RJRExiste um clima alimentado por alguns veículos, sobretudo uma revista, que é um clima de ódio. Mas acho que pelo menos 50% das pessoas não dão muita importância à política. Dos 30% a 40% que dão, uma parte está muito antagônica à outra. Mas vejo essa revolta, essa intolerância, mais no eleitorado tucano. Isso não quer dizer que os 48% que votaram em Aécio são intolerantes, um terço, talvez. E um número menor ainda fala em impeachment. Mas ficou uma divisão que não é geográfica, é uma divisão entre os que se sentem beneficiados pelas políticas sociais do governo petista e os que ou se sentem prejudicados ou têm preconceito contra as pessoas que foram subindo na vida. Havia uma expressão horrorosa nos anos 1960 quando houve os conflitos raciais nos EUA: “no Brasil não temos isso porque os negros conhecem seu lugar”. A ideia de que o pobre sabe qual é “o lugar do pobre” sempre foi forte no Brasil.

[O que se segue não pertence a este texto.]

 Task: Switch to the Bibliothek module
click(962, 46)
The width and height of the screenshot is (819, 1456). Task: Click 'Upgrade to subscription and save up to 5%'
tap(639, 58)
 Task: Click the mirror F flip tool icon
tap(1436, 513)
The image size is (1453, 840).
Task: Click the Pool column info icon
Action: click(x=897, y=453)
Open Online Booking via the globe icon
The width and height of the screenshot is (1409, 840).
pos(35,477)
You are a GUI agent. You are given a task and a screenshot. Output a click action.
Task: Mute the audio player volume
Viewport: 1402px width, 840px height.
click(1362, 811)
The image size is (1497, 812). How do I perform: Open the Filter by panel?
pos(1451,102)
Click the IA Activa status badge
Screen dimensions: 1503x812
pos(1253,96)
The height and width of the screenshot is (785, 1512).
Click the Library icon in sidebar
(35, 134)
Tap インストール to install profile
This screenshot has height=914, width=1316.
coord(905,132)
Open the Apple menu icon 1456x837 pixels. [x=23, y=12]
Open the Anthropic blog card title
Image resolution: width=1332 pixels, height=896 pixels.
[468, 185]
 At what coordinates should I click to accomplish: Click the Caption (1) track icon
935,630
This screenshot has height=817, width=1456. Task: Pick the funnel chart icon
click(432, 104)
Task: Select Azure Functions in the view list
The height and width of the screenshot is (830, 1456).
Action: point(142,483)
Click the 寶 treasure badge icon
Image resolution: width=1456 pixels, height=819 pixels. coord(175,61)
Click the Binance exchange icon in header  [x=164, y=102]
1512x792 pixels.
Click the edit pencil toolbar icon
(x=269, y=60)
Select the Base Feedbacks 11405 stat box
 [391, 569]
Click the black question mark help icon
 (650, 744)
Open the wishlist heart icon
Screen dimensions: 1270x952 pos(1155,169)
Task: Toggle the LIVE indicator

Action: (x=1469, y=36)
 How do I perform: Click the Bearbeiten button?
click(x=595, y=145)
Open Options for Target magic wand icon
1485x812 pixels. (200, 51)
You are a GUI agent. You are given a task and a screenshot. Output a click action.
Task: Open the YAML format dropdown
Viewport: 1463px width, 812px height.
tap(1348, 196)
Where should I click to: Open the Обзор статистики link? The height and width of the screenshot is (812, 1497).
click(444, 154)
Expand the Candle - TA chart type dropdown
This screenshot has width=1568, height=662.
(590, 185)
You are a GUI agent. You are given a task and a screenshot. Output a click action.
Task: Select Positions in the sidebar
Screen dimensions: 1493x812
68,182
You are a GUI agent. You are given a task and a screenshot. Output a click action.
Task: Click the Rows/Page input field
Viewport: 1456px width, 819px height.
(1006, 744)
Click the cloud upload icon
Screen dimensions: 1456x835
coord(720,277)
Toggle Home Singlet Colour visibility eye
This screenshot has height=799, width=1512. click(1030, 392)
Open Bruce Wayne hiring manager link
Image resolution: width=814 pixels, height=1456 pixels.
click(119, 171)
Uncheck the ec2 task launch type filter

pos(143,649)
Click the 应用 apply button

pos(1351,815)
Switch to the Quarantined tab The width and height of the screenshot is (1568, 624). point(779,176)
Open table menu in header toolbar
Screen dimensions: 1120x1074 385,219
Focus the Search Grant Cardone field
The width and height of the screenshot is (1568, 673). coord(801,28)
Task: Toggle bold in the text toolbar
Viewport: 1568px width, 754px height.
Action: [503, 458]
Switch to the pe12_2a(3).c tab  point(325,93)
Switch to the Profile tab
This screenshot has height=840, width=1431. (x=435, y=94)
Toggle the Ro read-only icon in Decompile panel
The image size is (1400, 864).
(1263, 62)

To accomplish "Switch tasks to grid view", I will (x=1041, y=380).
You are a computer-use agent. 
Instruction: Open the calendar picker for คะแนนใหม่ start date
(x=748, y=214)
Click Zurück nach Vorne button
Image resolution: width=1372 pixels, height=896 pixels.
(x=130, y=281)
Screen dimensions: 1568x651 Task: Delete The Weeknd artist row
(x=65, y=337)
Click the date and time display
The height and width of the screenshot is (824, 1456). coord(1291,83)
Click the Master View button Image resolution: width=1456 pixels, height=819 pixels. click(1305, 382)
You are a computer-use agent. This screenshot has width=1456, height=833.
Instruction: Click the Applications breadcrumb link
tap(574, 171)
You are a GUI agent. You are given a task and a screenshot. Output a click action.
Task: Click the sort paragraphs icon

CC – E como fica a oposição?
RJRA grande questão é se os tucanos vão conseguir fazer uma oposição para além do ódio. O que estou vendo é que o PSDB falhou em ser um grande partido liberal, dos empreendedores, e acabou se tornando o partido do grande capital. O grande problema do PSDB é não ter uma proposta, então acaba precisando dos votos do ódio. Isso justifica a proximidade com os blogueiros do ódio. Certamente o PSDB não os chamaria para nenhum cargo importante, mas iriam ter um espaço na máquina de propaganda. O problema disso é que o PSDB acaba tendo uma parte do eleitorado que é pior do que sua liderança, o que me parece um gigantesco erro político.